* Pixel coordinate grounding data
- - - - -
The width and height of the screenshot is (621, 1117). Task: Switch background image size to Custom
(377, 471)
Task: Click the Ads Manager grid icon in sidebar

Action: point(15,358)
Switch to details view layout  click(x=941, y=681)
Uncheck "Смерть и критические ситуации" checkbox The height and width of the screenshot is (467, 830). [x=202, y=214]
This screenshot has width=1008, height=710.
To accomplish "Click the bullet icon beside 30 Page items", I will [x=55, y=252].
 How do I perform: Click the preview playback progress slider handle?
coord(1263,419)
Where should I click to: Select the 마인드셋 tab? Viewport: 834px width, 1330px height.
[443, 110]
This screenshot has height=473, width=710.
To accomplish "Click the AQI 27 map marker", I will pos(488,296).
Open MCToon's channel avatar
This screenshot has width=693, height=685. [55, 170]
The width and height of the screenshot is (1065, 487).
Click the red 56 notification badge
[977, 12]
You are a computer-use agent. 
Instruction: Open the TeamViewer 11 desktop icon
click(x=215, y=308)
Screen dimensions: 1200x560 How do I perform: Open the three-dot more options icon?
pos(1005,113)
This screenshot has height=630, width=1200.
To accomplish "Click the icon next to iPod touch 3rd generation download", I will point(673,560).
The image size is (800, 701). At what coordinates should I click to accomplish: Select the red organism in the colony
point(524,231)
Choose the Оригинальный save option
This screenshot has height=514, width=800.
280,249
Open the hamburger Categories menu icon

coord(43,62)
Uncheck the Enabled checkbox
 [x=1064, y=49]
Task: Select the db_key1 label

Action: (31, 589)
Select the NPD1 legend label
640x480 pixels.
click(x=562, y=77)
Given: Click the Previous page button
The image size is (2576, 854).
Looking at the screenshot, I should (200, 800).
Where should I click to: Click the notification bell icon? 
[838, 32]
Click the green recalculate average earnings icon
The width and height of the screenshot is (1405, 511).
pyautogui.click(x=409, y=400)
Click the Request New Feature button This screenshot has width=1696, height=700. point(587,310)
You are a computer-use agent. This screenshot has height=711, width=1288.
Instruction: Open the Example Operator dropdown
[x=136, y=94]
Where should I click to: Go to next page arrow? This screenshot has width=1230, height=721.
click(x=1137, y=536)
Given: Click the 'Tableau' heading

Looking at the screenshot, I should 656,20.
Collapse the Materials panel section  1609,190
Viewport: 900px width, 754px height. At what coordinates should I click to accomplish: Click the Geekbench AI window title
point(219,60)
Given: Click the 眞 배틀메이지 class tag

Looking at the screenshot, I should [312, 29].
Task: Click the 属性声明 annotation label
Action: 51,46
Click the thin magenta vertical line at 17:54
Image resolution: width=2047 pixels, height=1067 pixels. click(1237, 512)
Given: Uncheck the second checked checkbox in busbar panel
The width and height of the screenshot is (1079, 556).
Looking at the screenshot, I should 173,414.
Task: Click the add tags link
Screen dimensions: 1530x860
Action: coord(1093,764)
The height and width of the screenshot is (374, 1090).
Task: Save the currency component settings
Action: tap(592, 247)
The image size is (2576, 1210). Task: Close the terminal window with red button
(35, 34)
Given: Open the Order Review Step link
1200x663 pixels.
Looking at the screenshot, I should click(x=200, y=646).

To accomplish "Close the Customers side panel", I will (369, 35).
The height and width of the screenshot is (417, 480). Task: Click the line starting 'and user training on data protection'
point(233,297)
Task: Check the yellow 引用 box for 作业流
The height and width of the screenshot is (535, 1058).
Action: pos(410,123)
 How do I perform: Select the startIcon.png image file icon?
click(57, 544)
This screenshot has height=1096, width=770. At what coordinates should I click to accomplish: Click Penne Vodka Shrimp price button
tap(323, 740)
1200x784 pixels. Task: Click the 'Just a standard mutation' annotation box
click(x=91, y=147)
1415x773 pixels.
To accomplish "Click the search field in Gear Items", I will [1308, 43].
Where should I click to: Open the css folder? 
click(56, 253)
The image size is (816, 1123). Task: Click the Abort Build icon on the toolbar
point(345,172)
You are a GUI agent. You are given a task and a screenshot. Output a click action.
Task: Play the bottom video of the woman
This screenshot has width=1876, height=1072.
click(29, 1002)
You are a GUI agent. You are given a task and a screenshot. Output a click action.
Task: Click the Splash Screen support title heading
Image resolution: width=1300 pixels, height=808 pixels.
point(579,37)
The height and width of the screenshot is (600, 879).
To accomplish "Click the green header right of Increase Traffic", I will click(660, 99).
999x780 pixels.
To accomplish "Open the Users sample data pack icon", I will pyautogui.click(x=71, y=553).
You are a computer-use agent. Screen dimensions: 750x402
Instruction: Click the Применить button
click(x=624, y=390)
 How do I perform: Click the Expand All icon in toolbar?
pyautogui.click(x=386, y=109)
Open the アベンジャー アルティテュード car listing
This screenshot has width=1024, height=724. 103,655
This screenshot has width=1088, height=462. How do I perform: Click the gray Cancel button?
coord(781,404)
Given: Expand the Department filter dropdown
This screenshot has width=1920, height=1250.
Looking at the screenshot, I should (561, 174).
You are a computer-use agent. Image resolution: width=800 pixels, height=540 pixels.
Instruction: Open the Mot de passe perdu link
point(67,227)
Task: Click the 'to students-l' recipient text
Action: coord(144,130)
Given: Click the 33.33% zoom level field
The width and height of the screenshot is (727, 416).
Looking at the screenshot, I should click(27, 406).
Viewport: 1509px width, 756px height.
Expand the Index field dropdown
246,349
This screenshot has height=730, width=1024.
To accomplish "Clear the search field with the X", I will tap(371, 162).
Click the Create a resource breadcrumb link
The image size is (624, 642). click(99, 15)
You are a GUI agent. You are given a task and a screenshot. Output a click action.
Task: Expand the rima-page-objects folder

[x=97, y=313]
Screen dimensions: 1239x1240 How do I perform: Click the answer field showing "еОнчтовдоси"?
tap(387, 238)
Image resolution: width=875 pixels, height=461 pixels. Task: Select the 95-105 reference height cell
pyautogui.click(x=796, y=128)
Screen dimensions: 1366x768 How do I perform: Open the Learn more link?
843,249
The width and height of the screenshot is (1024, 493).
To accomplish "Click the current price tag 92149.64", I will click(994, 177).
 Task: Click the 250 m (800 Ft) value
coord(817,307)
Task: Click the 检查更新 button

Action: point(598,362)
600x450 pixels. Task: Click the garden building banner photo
- - - - -
Copy every line above in which the string "search" shows up.

* Expected answer
To accomplish "Click the search field in Gear Items", I will [1308, 43].
To accomplish "Clear the search field with the X", I will tap(371, 162).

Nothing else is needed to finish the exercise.